GIVEN DATA:
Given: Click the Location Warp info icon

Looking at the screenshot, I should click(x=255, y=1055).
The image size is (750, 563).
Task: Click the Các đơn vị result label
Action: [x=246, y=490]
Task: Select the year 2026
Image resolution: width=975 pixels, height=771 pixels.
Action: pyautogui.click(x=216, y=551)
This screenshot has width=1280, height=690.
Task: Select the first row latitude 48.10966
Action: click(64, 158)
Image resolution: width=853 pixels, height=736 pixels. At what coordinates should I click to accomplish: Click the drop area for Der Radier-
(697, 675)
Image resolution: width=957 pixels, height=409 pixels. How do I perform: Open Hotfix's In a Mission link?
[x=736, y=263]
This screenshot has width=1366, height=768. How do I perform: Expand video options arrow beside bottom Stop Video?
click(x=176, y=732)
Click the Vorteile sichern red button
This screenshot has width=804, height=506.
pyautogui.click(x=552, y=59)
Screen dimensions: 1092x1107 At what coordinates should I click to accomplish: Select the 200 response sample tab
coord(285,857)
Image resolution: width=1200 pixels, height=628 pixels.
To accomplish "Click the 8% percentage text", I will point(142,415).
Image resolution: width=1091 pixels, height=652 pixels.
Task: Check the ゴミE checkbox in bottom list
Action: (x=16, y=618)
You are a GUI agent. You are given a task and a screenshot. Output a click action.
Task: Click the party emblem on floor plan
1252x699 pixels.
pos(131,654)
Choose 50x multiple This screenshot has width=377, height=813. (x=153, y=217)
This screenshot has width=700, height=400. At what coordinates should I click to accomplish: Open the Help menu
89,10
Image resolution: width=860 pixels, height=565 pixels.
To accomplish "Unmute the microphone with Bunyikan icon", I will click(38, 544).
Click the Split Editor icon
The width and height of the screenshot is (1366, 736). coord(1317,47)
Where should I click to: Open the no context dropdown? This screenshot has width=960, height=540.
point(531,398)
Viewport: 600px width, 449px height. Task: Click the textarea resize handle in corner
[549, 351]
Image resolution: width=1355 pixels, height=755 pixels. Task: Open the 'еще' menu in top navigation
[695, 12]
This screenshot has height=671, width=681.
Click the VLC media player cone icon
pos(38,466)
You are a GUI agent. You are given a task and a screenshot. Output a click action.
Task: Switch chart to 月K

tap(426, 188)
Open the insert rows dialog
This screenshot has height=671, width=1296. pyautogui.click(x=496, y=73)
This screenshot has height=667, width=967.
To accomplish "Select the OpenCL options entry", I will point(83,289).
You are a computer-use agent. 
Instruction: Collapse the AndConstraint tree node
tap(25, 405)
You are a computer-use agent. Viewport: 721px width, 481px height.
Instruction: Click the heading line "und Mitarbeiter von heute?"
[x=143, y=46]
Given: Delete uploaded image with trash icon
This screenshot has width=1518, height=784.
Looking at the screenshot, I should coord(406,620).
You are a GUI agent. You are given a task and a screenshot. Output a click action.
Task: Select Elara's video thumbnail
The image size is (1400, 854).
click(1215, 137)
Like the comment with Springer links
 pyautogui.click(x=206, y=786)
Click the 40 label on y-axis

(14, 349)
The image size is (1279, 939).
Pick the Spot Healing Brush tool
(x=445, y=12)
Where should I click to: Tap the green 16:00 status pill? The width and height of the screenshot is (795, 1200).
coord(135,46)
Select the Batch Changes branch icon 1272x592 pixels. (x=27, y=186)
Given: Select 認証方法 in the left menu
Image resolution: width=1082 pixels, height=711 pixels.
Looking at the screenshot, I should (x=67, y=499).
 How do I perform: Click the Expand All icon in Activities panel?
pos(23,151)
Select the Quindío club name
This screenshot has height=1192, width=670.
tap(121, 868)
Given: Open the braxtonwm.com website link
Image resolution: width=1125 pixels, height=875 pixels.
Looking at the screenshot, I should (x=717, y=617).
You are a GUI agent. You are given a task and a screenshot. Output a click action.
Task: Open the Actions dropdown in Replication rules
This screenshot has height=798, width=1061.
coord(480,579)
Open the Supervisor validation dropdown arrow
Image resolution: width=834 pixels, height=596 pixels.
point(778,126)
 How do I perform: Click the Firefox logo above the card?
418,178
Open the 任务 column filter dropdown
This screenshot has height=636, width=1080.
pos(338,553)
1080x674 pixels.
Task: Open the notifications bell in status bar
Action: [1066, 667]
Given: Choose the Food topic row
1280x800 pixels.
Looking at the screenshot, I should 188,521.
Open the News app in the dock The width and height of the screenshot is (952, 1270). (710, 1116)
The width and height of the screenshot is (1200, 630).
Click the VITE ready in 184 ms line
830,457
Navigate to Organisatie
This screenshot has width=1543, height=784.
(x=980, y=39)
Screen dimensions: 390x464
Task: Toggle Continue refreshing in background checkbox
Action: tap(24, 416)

PROBLEM TO WORK ON: Scan the lines above for the word "computer" and copy every one where it occurs.

ANSWER SECTION:
You are a computer-use agent. 
You are a computer-use agent. Viewport: 721px width, 481px height.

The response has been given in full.